Service	Implementation	Lifetime	Purpose
`IAIDocumentProcessingService`	`DefaultAIDocumentProcessingService`	Scoped	Reads, chunks, and materializes `AIDocument` / `AIDocumentChunk` records
`ITabularBatchProcessor`	`TabularBatchProcessor`	Scoped	Processes CSV/Excel batch queries
`ITabularBatchResultCache`	`TabularBatchResultCache`	Singleton	Caches tabular query results
`DocumentOrchestrationHandler`	—	Scoped	Injects document context into orchestration

Built-in Document Readers

AddDocumentProcessing(...) registers the plain-text and tabular readers. OpenXml and PDF readers now live in the dedicated CrestApps.Core.AI.OpenXml and CrestApps.Core.AI.Pdf packages, so hosts opt into those dependencies explicitly with the nested builder calls AddOpenXml() and AddPdf() or, if they prefer the raw IServiceCollection surface, AddCoreAIOpenXmlDocumentProcessing() and AddCoreAIPdfDocumentProcessing(). Markdown-aware normalization now also lives in its own CrestApps.Core.AI.Markdown package. AddAISuite(...) does not register it automatically, so hosts that want Markdig-backed normalization and chunking must opt in with AddMarkdown() or AddCoreAIMarkdown().

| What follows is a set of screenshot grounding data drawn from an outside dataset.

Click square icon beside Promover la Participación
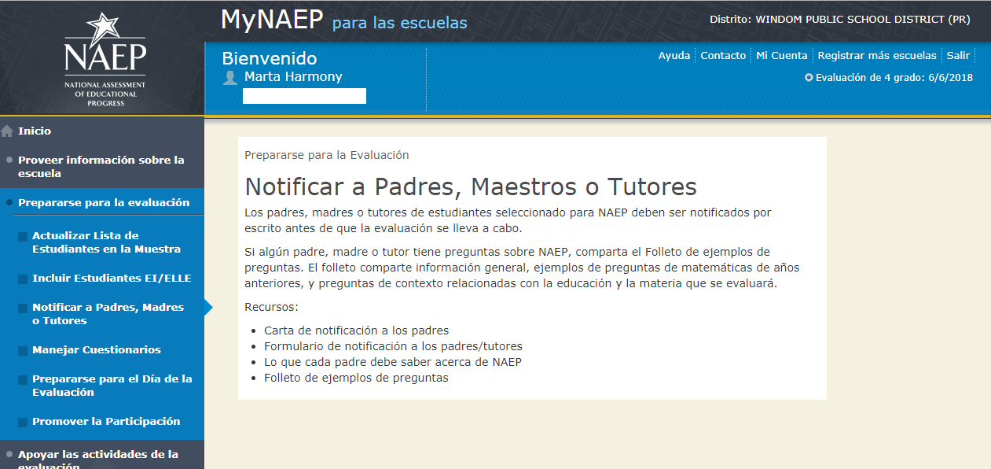The height and width of the screenshot is (469, 991). (x=23, y=422)
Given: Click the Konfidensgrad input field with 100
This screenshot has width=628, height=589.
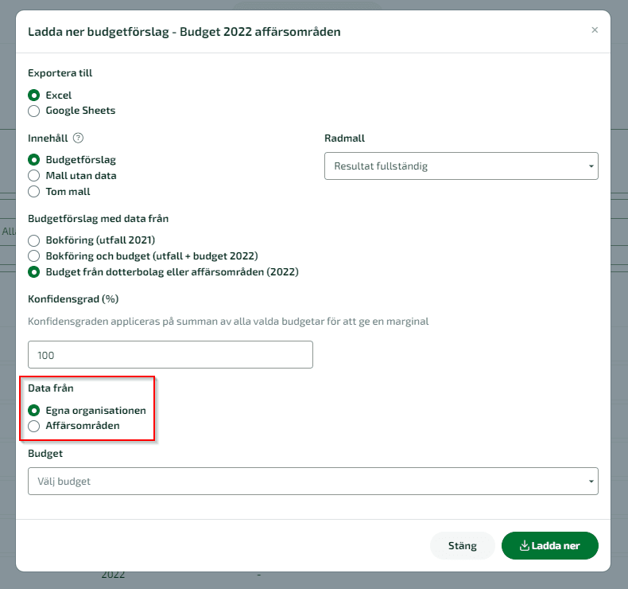Looking at the screenshot, I should [170, 355].
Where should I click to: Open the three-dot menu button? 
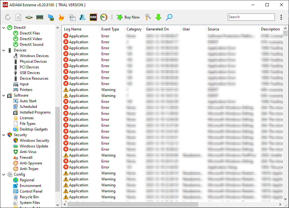281,17
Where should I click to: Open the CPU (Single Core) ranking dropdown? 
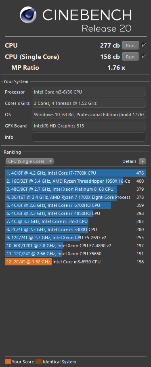click(x=29, y=161)
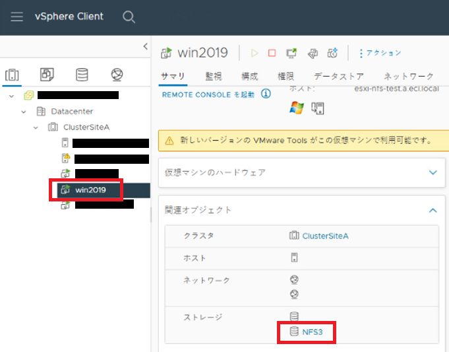Click the green Power On button

pos(255,53)
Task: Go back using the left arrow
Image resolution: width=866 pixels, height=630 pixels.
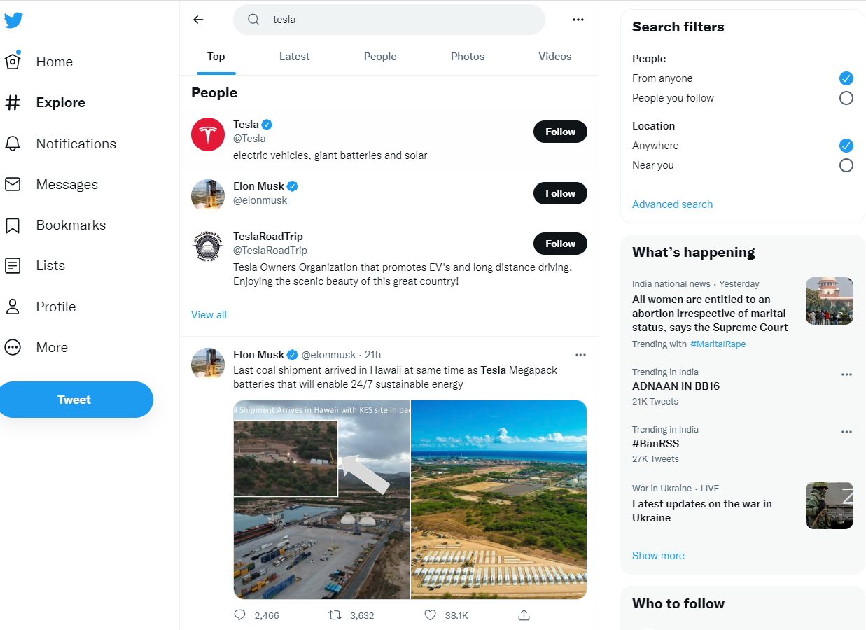Action: coord(198,20)
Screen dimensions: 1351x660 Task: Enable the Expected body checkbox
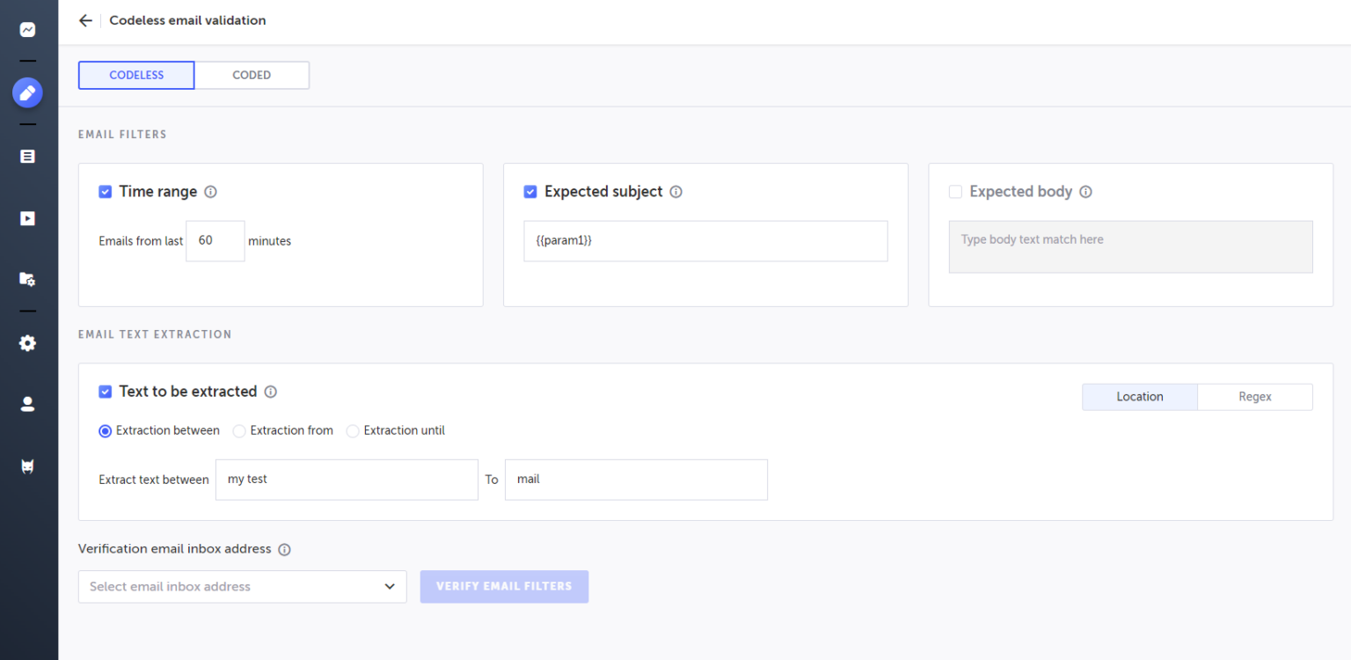tap(955, 191)
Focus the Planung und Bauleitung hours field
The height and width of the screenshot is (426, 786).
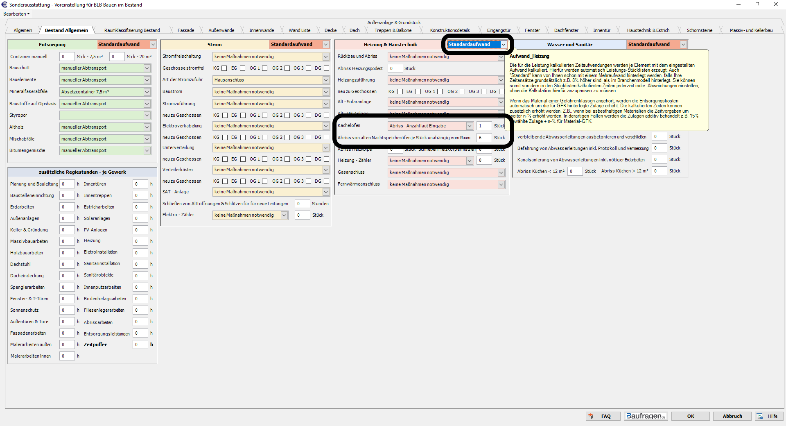point(67,184)

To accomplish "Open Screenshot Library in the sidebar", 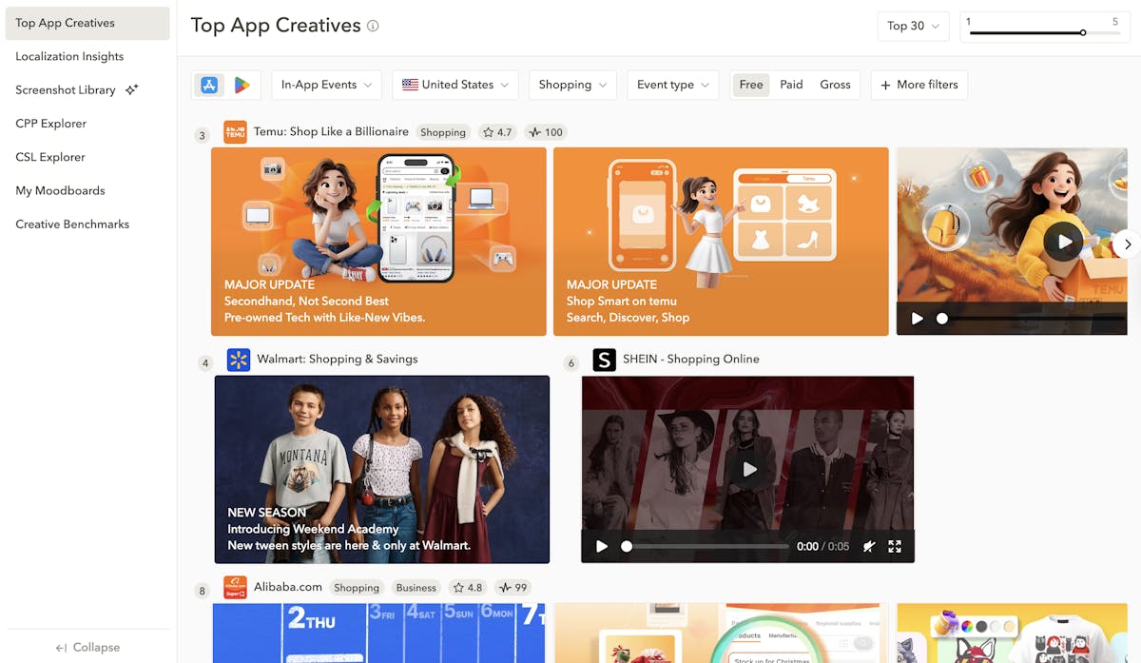I will pos(66,90).
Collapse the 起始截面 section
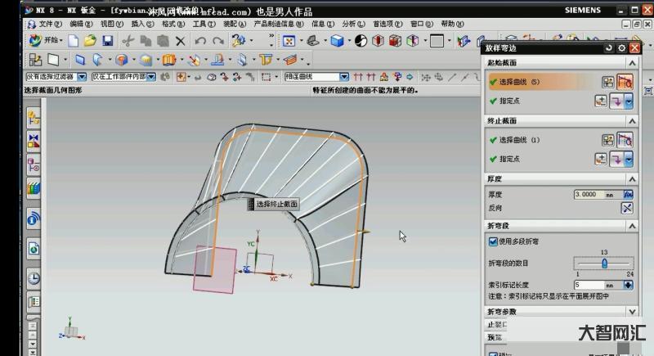The width and height of the screenshot is (654, 356). [631, 63]
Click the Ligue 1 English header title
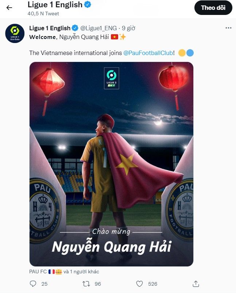 (x=55, y=5)
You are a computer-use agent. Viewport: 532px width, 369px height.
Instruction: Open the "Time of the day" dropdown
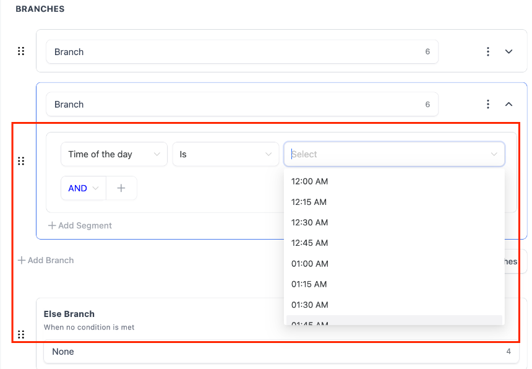(114, 154)
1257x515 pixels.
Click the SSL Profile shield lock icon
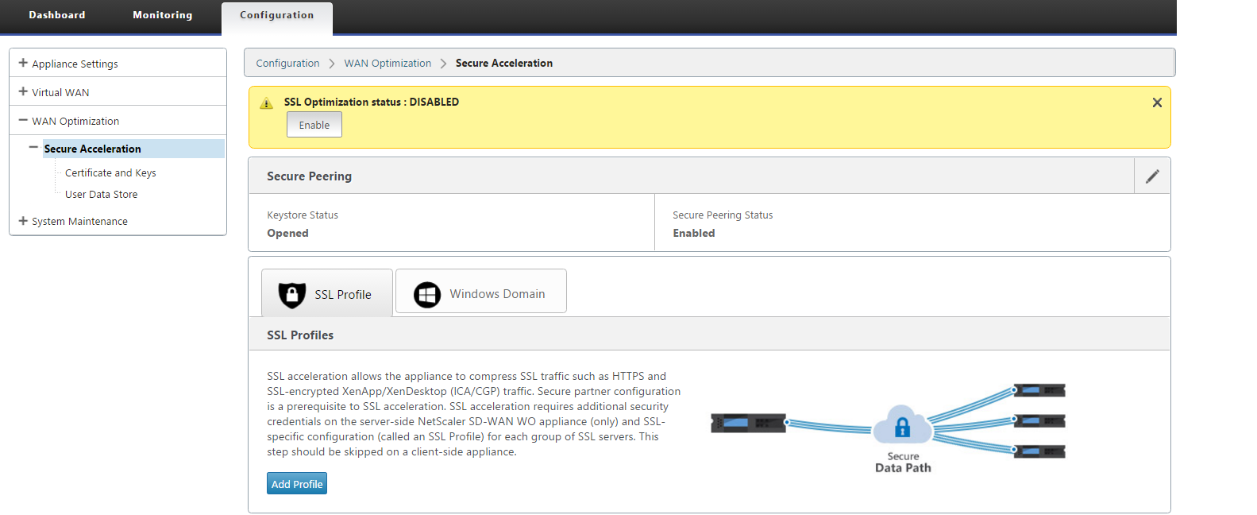click(x=292, y=294)
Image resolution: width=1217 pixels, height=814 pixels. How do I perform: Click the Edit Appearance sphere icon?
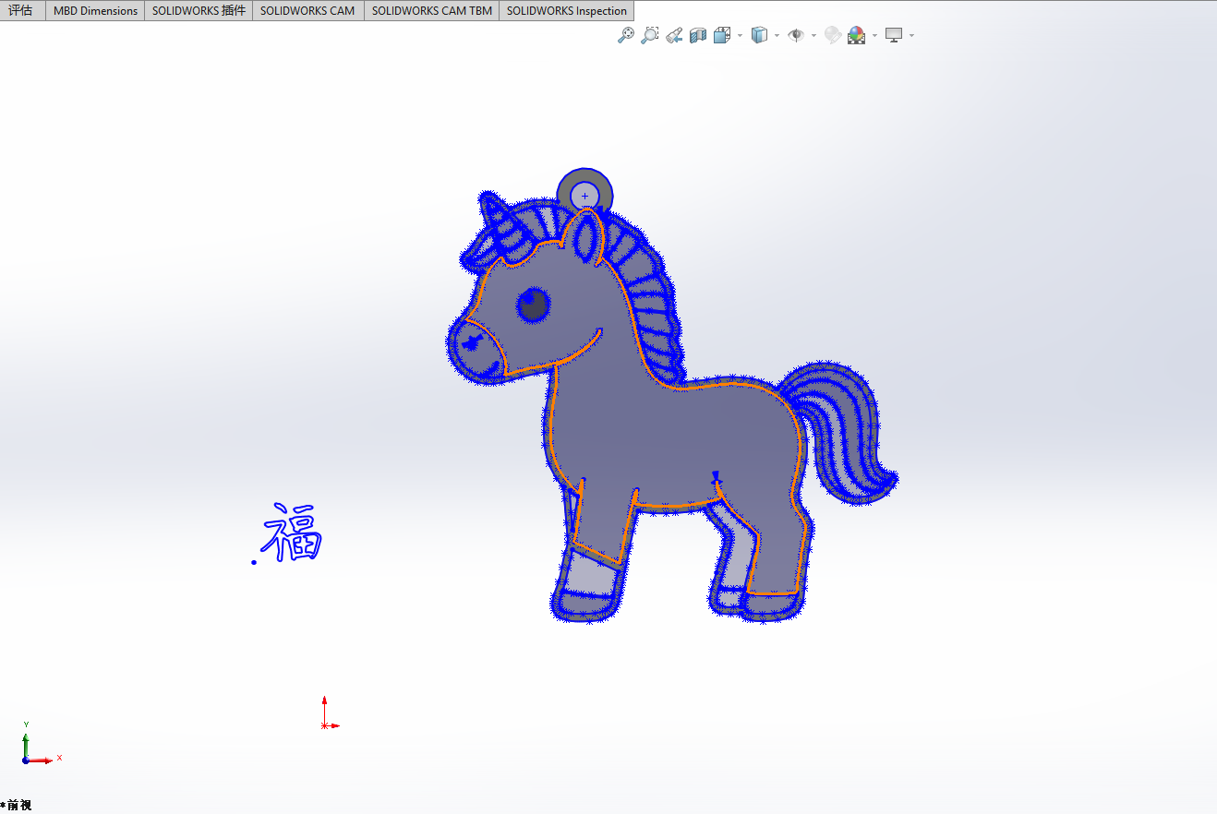point(833,35)
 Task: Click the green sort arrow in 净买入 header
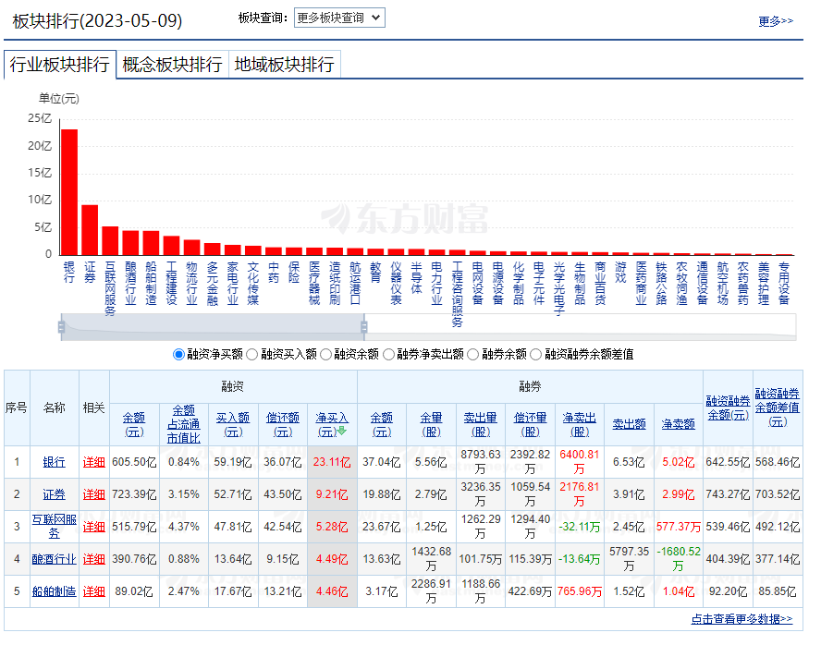(342, 431)
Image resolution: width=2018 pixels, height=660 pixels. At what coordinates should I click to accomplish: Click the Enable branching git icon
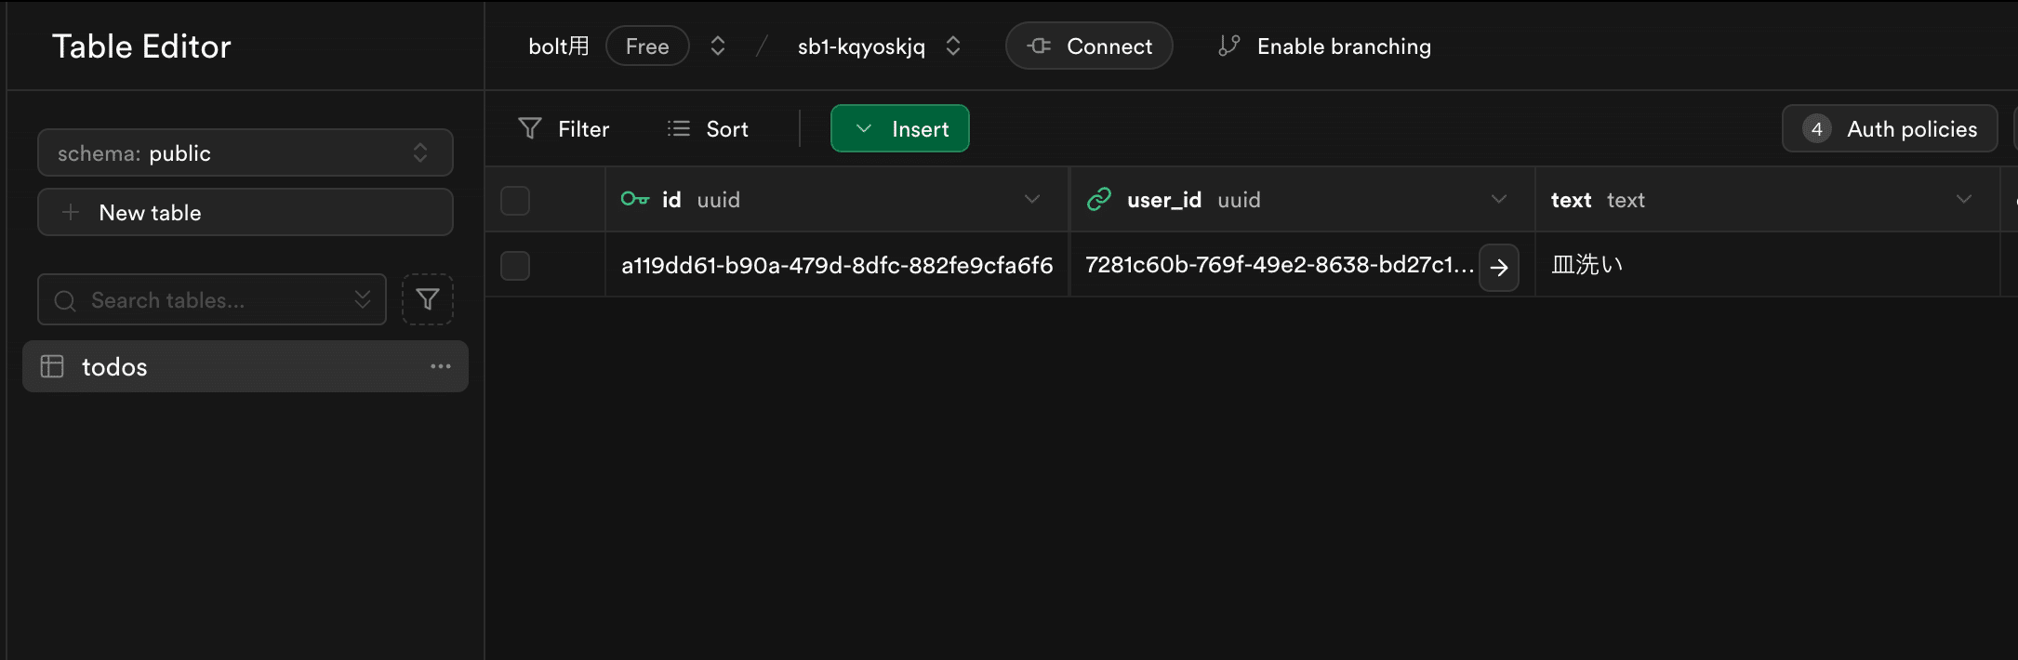[1228, 46]
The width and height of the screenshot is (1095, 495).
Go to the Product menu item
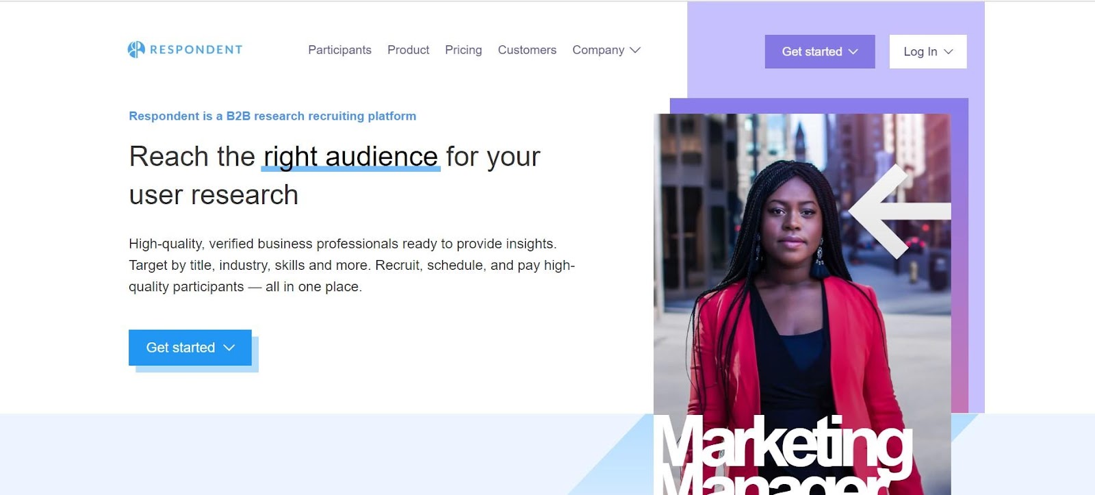(408, 50)
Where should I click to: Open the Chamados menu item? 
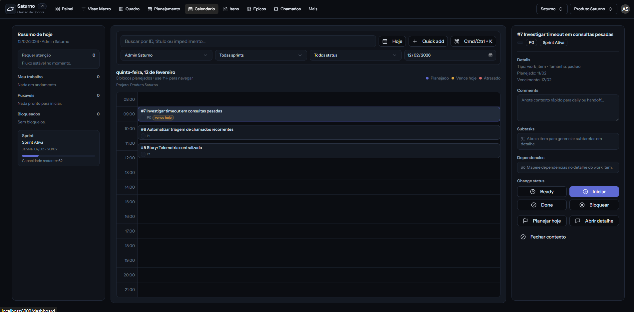pos(287,9)
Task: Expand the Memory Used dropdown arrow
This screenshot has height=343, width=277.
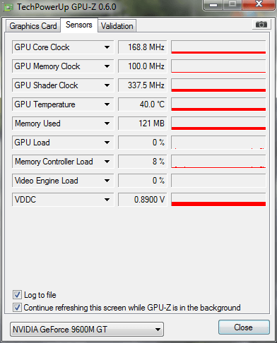Action: [x=107, y=124]
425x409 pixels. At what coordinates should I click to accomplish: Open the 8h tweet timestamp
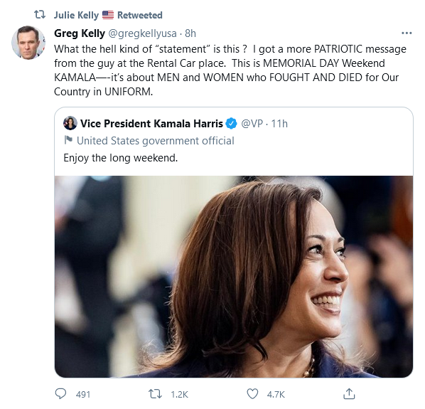click(190, 33)
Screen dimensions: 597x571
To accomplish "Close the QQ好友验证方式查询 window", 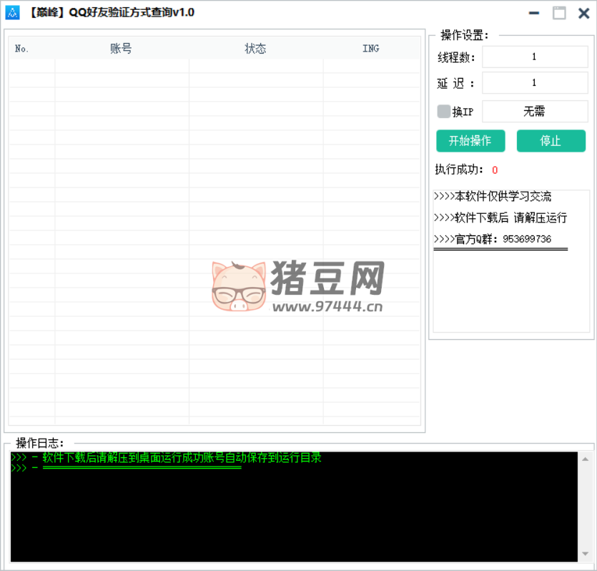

Reader	Supported Extensions	Embeddable
`PlainTextIngestionDocumentReader`	`.txt`, `.md`, `.json`, `.xml`, `.html`, `.htm`, `.log`, `.yaml`, `.yml`	Yes
`PlainTextIngestionDocumentReader`	`.csv`	No (tabular)
`OpenXmlIngestionDocumentReader`	`.docx`, `.pptx`	Yes
`OpenXmlIngestionDocumentReader`	`.xlsx`	No (tabular)
`PdfIngestionDocumentReader`	`.pdf`	Yes

System Tools for Documents

These tools are automatically available to the orchestrator when documents are attached:

Tool	Purpose
`SearchDocumentsTool`	Semantic vector search across uploaded documents
`ReadDocumentTool`	Reads full text of a specific document
`ReadTabularDataTool`	Reads and parses CSV/TSV/Excel data

Key Interfaces

`IAIDocumentProcessingService`

Processes an uploaded file after the host has resolved any embedding generator it wants to use.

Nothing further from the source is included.